_EXERCISE_
Within the entries below, every line containing "This" is to be copied.

_INFORMATION GIVEN_
───
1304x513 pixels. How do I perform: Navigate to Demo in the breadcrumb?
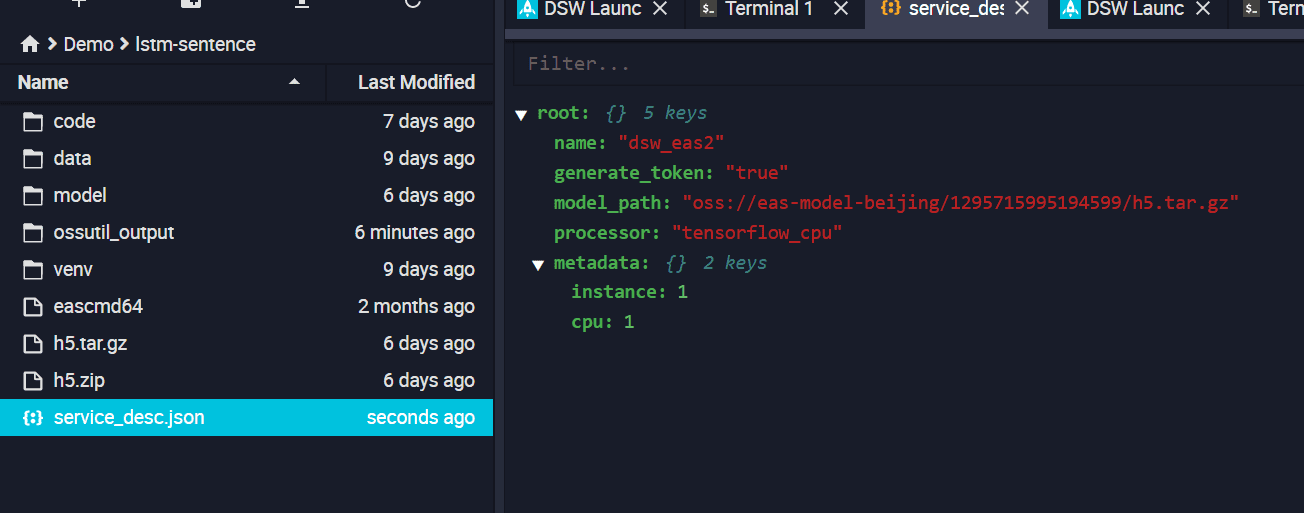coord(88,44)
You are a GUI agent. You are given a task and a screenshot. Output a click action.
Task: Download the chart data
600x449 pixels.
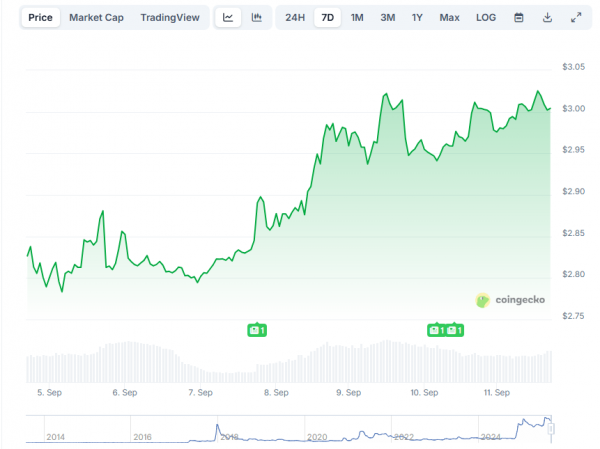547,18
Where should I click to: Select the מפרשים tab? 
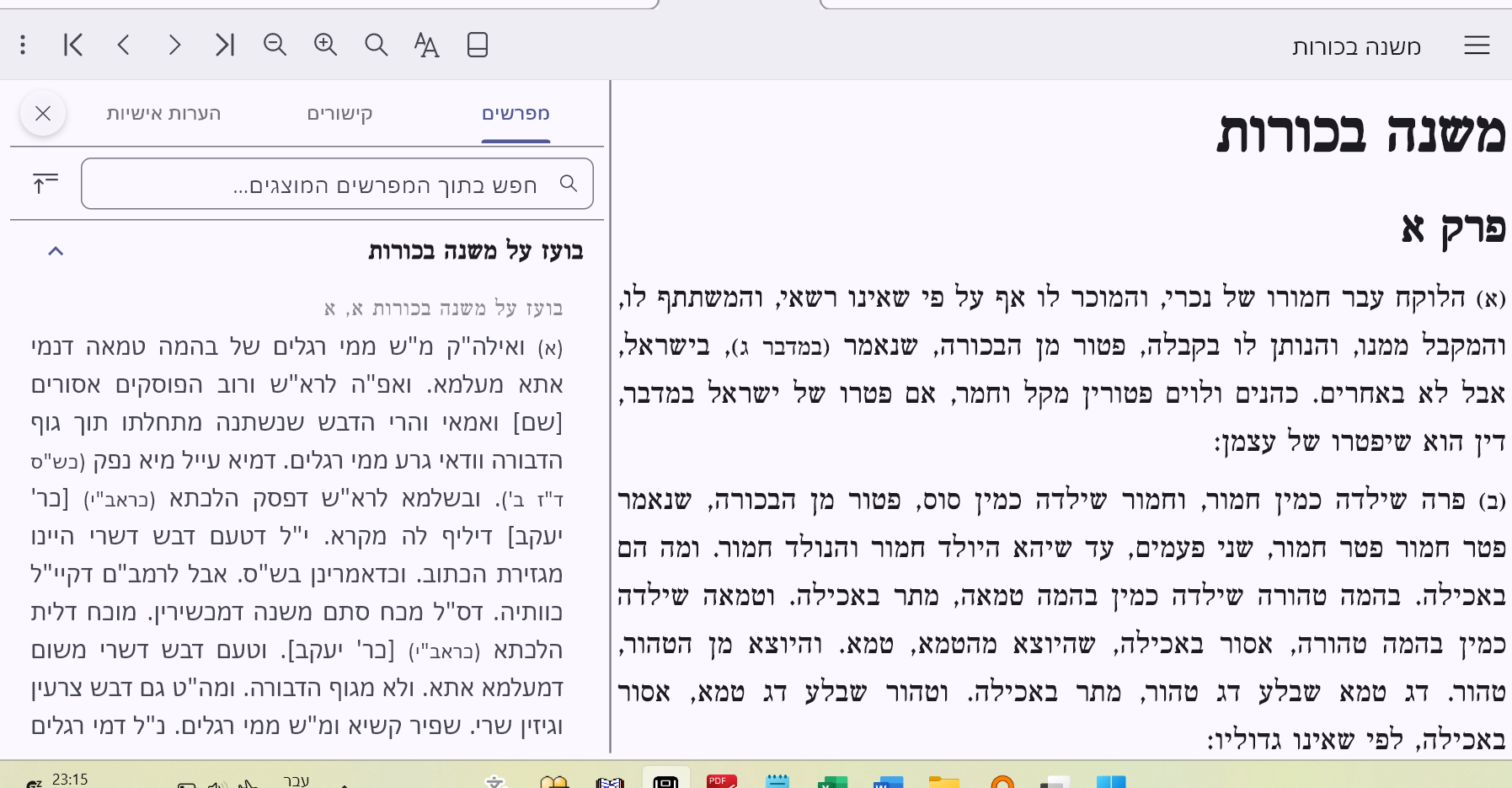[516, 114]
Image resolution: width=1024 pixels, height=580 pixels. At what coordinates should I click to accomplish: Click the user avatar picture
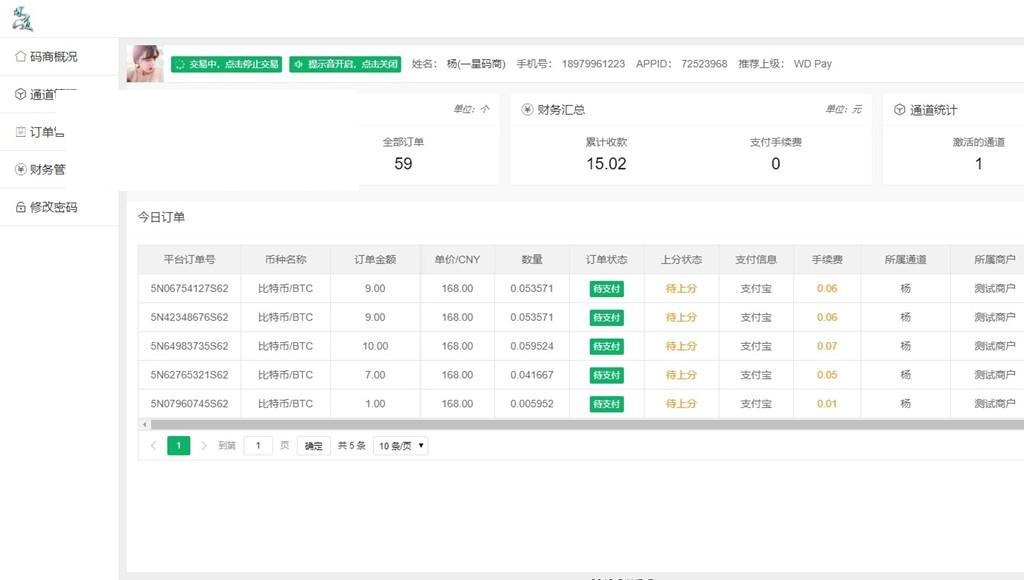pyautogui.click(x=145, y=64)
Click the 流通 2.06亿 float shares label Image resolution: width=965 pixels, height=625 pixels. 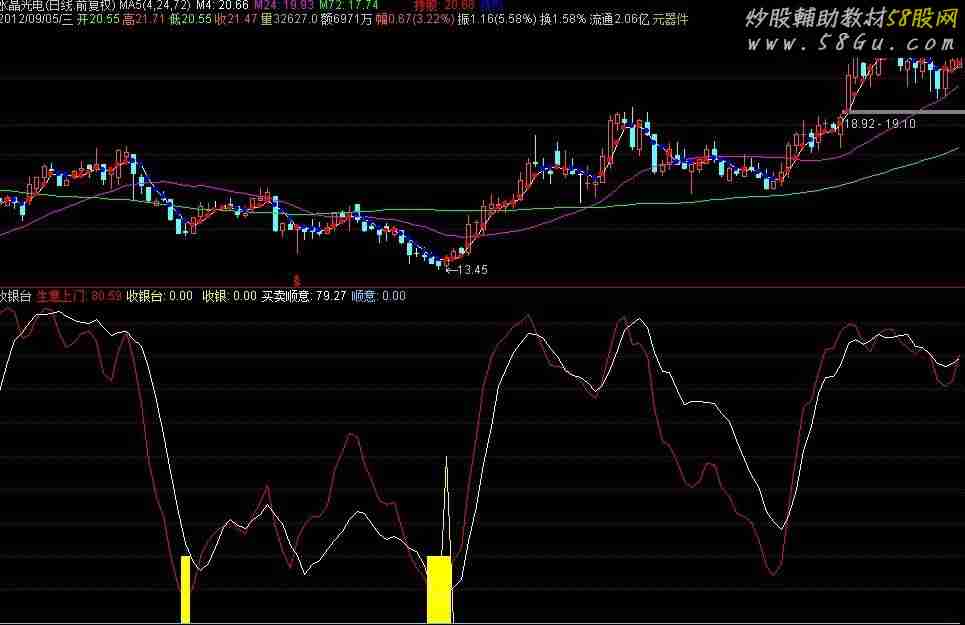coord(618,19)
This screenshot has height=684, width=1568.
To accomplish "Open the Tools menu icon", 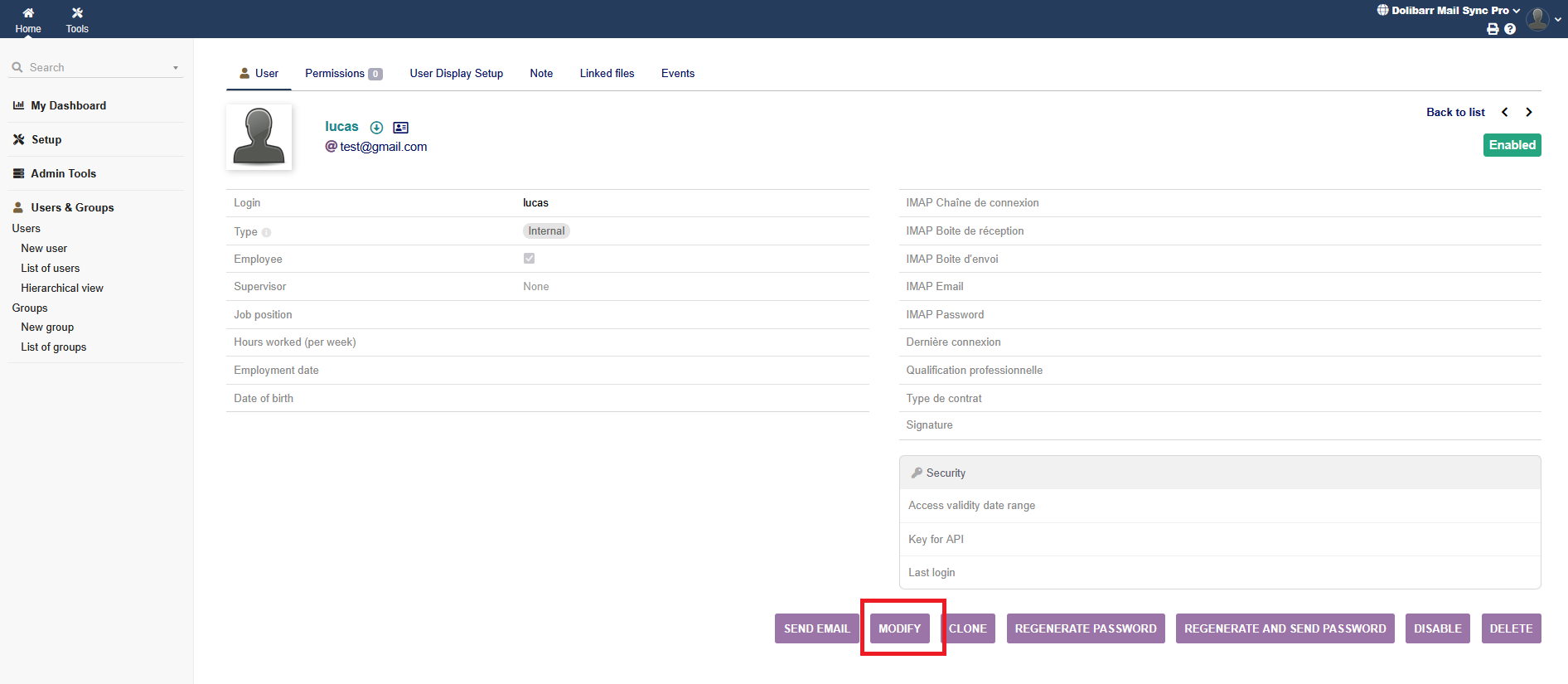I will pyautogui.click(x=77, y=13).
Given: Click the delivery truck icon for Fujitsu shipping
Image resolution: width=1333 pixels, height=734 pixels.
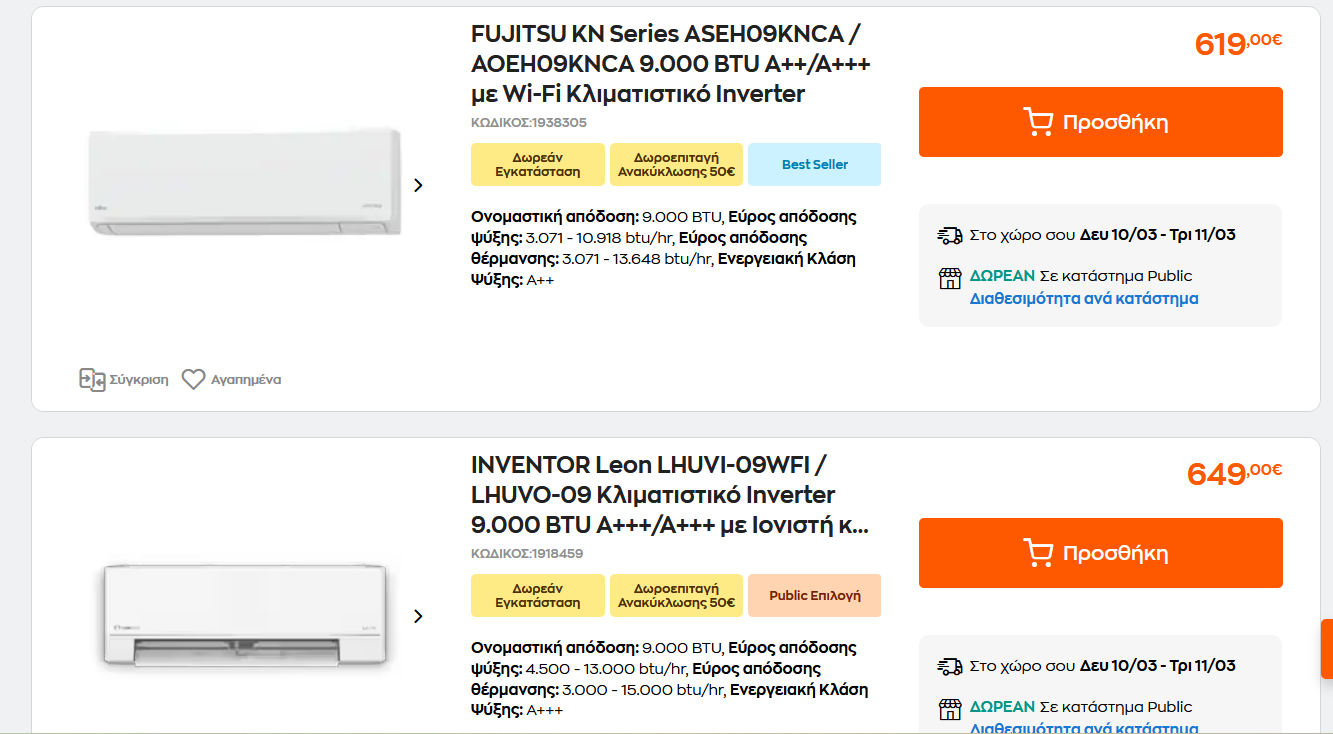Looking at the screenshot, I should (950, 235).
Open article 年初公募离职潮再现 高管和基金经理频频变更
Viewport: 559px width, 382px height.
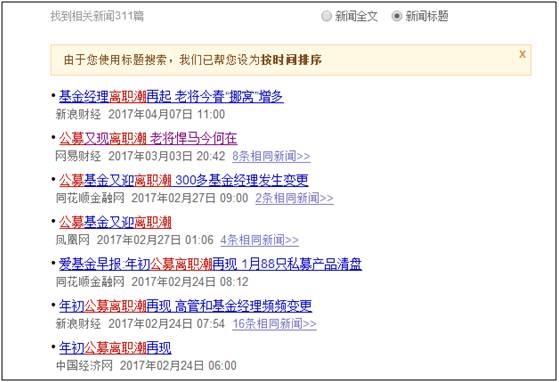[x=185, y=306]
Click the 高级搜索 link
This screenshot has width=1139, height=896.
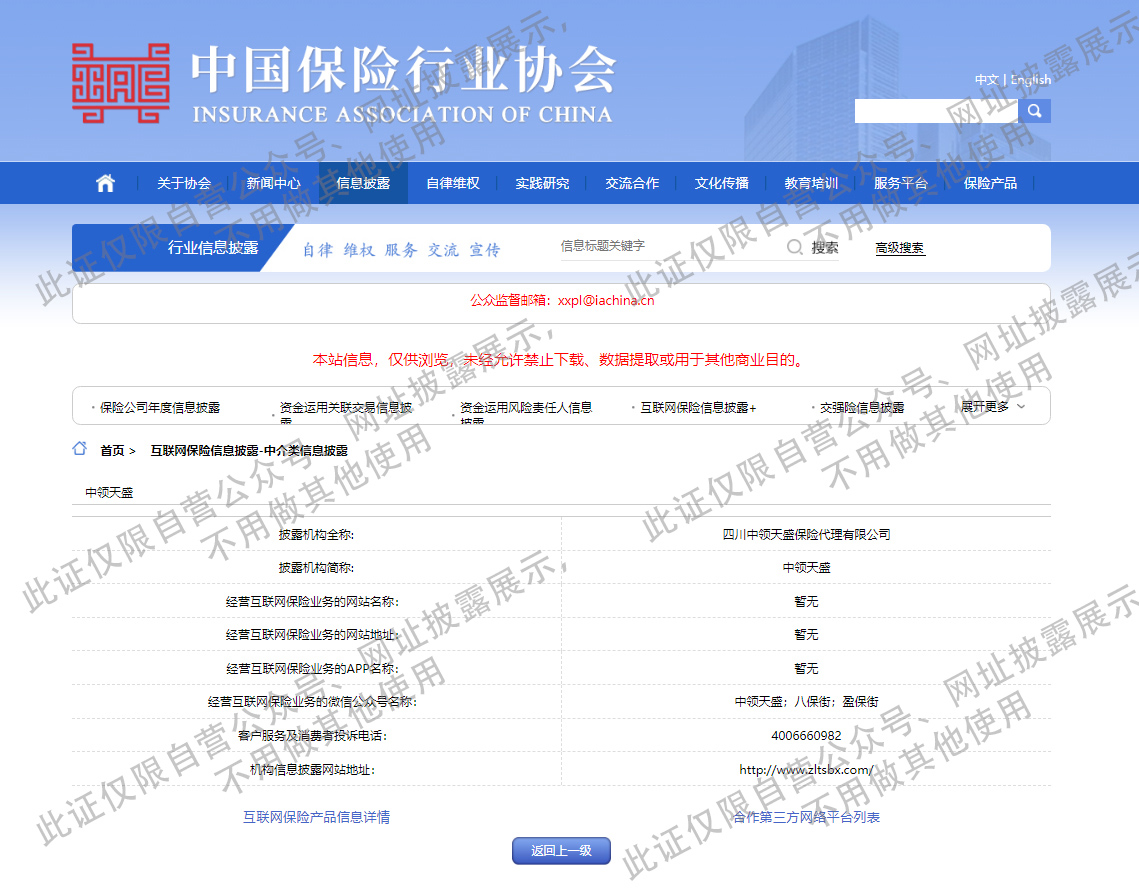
───
_RESPONSE AREA_
This screenshot has height=684, width=1568.
This screenshot has width=1139, height=896.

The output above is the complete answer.